### DATA FOR THIS EXERCISE:
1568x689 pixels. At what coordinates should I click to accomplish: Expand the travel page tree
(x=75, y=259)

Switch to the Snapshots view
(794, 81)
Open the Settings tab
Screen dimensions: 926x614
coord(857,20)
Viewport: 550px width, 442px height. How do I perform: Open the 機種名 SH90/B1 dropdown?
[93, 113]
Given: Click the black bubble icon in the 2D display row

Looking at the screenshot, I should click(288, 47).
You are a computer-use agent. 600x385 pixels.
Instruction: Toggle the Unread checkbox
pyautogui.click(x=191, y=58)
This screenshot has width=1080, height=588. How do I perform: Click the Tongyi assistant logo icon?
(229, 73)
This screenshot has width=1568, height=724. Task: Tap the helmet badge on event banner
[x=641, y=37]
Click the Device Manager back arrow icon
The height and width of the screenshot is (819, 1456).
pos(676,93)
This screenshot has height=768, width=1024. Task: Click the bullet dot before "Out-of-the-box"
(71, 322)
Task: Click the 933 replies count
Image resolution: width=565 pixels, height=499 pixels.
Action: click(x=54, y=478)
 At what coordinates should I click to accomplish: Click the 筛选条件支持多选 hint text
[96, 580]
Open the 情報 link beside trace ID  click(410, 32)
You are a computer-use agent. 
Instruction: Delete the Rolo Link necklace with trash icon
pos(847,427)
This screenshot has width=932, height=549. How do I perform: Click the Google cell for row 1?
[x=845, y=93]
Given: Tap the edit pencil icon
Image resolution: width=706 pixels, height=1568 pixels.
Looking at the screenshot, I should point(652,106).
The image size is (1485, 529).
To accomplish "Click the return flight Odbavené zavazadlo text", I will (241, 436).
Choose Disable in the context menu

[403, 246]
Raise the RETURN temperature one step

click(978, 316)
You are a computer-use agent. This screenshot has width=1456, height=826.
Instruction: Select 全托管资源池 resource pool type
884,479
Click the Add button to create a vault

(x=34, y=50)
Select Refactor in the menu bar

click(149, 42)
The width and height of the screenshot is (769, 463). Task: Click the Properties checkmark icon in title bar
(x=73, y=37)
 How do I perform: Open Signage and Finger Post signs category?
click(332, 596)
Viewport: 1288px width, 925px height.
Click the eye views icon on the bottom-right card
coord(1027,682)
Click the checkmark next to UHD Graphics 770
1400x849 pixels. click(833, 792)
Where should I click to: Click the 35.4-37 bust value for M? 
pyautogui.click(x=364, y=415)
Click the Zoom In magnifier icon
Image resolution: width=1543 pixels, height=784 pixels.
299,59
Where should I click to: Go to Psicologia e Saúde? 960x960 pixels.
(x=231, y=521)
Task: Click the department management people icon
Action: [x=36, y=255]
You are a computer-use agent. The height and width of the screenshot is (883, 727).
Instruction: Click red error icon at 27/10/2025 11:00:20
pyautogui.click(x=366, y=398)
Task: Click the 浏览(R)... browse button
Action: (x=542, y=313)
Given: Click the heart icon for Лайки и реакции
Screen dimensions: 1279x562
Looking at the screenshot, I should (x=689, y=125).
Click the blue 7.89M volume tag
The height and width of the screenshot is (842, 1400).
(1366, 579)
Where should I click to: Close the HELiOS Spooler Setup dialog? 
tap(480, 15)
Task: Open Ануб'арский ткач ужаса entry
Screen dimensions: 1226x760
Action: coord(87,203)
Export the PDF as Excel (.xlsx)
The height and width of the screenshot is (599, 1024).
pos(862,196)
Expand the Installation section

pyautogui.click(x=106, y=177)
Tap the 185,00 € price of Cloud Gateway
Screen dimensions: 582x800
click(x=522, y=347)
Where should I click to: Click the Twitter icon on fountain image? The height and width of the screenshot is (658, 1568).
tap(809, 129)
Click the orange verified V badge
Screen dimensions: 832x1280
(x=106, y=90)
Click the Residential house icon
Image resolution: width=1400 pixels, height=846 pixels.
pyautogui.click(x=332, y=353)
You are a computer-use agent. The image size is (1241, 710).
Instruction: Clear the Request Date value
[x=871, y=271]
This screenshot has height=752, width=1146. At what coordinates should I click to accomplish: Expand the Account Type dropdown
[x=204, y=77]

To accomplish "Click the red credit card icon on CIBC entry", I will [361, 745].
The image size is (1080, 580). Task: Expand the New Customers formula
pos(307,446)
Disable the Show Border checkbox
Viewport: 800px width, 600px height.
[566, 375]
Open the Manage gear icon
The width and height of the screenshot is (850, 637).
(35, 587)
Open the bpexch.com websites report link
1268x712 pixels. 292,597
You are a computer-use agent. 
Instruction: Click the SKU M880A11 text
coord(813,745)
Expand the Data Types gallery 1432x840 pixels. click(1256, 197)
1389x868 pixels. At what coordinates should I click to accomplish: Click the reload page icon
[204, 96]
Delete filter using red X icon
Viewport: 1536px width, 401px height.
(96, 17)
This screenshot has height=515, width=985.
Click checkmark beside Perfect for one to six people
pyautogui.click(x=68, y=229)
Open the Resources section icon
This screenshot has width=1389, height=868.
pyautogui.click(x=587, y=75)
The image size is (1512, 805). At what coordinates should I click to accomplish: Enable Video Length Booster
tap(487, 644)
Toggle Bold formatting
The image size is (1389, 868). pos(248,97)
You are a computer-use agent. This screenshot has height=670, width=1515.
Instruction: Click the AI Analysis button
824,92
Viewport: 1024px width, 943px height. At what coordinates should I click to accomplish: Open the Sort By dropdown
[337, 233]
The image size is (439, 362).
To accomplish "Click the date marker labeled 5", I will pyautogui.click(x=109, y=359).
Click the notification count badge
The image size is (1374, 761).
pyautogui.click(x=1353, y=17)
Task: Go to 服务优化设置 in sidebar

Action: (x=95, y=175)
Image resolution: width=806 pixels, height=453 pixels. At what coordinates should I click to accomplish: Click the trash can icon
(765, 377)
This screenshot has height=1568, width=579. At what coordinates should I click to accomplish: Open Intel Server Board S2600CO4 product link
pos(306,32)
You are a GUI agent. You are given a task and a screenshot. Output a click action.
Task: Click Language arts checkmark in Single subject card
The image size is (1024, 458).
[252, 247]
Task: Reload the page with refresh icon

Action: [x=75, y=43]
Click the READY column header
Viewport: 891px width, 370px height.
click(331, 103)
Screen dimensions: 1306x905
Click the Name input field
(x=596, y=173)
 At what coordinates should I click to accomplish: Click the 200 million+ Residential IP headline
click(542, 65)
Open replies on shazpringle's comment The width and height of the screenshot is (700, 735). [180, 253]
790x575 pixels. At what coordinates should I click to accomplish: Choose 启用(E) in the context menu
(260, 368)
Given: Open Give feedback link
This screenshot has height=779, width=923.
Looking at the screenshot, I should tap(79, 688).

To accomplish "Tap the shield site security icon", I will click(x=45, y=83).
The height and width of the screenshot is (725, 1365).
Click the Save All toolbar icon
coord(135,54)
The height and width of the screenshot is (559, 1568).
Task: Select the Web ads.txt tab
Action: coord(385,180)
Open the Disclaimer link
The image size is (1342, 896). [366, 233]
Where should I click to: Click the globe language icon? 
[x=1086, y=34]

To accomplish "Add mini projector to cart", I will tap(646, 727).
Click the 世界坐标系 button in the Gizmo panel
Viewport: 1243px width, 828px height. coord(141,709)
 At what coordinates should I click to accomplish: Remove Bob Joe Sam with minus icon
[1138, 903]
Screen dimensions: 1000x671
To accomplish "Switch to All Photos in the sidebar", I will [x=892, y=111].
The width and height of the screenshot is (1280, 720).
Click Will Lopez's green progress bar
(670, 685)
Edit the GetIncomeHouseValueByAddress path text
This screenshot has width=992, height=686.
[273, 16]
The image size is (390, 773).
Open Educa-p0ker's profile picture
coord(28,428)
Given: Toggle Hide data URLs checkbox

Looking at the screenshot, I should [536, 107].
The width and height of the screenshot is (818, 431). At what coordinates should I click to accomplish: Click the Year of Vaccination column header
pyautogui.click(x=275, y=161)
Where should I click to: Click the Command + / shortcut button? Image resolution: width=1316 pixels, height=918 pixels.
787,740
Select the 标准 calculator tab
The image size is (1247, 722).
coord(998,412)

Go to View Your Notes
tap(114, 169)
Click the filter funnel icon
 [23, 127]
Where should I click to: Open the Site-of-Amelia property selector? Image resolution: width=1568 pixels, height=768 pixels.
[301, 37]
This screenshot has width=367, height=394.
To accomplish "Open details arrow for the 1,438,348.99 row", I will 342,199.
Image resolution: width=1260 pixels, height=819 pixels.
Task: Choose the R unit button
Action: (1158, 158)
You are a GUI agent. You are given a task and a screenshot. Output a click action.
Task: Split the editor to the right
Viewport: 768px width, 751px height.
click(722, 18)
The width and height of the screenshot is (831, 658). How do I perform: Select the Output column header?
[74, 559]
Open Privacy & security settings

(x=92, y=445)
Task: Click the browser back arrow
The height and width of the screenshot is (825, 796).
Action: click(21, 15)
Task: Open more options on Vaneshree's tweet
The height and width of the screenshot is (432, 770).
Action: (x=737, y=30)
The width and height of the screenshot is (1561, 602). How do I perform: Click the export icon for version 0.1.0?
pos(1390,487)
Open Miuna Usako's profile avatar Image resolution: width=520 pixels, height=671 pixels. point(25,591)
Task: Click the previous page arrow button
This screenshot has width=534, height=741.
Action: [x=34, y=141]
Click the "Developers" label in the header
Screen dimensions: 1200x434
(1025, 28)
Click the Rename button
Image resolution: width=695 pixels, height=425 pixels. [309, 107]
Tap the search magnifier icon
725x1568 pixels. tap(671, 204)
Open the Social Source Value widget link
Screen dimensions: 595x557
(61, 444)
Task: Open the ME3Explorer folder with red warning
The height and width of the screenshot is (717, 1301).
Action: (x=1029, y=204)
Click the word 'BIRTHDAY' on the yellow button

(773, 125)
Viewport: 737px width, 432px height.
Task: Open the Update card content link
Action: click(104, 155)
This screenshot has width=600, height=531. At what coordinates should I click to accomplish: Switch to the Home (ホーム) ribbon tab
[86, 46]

### EXERCISE:
In the records, take the stretch from the line containing "How do I perform: Open Signage" through the line containing "tap(480, 15)". Substitute "Display size" for "Screen dimensions" and return only those lines, with everything else unchanged.

### FINISHED EXERCISE:
 How do I perform: Open Signage and Finger Post signs category?
click(332, 596)
Viewport: 1288px width, 925px height.
Click the eye views icon on the bottom-right card
coord(1027,682)
Click the checkmark next to UHD Graphics 770
1400x849 pixels. click(833, 792)
Where should I click to: Click the 35.4-37 bust value for M? 
pyautogui.click(x=364, y=415)
Click the Zoom In magnifier icon
Image resolution: width=1543 pixels, height=784 pixels.
299,59
Where should I click to: Go to Psicologia e Saúde? 960x960 pixels.
(x=231, y=521)
Task: Click the department management people icon
Action: [x=36, y=255]
You are a computer-use agent. The height and width of the screenshot is (883, 727).
Instruction: Click red error icon at 27/10/2025 11:00:20
pyautogui.click(x=366, y=398)
Task: Click the 浏览(R)... browse button
Action: (x=542, y=313)
Given: Click the heart icon for Лайки и реакции
Display size: 1279x562
Looking at the screenshot, I should (x=689, y=125).
Click the blue 7.89M volume tag
The height and width of the screenshot is (842, 1400).
(1366, 579)
Where should I click to: Close the HELiOS Spooler Setup dialog? 
tap(480, 15)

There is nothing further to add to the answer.